Some might say this is déjà vu all over again. Two years before Facebook went public, in 2010, campaigns to build “likes” and a fan base began to emerge. It was then when small businesses also invested in programs to harvest likes and build a fan base with the expectation that those likes represented a direct channel to a fan, and hopefully a sale. Only when Facebook’s S1 was filed did those businesses understand why the odds were stacked against that result without those businesses investing in advertising to boost their position in the news feed.
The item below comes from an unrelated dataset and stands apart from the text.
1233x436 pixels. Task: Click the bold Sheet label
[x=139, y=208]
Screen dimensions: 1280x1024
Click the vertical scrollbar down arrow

This latest debate over the inability of small and often independent sellers to compete with the presence and ad buying power of big brands and social influencers, has been raging inside Instagram since 2018 when concerns over losing crucial teen users to rival platforms TikTok and Snapchat caused Instagram to heavy-up its focus — and spending — on teens.

In mid 2021, head of Instagram Adam Mosseri spelled out aspects of Instagram’s various algorithms in a blog where he also touched on “shadowbanning” — the practice of taking down certain content that may (or may not) violate Instagram standards, and has the effect of lowering post engagement. That harms sellers without the budget for sponsored posts.

Although more “shoppable” features have been added for balance, on Monday (Dec. 27) the Financial Times reported that “the recently-updated advertising set-up on Instagram also means that large businesses can boost their visibility through paid advertising. Businesses promote existing posts for a small fee to reach a wider audience — a promoted post — or create a new post to use as an advert, known as a sponsored post. These give more reach, which in turn helps secure preferential treatment from the artificial intelligence powering the app’s algorithms.”

“Not all small businesses can afford this and the changes have had a tangible effect on sales traffic and engagement from Instagram,” FT said.

While still leading its main competitors in terms of user base, Instagram has fretted over losing its lucrative teen users for some time, and not without reason.

The New York Times recently reported that “Instagram, with more than 1.3 billion users, remains the biggest of [these] platforms, with TikTok at one billion users and Snapchat at 500 million, according to data from the companies. But in a survey this year from the financial services firm Piper Sandler, 35 percent of teenagers said Snapchat was their favorite social media platform, with 30 percent saying TikTok. Instagram was third with 22 percent.”

With more microbusinesses complaining about changes are negatively impacting views, engagement and sales, the company maintains that small sellers are vital to the platform.

The FT story notes, “Instagram says that ‘small businesses are the heartbeat of Facebook and Instagram’. The company adds that it has put business tools ‘into the hands of millions of entrepreneurs…around the world which were previously available only to the largest corporations’. It says there are more than 200m businesses globally using its services each month.”

In his blog, Mosseri explained lower engagement and related issues thusly: “The truth is most of your followers won’t see what you share, because most look at less than half of their Feed. But we can be more transparent about why we take things down when we do, work to make fewer mistakes — and fix them quickly when we do — and better explain how our systems work.”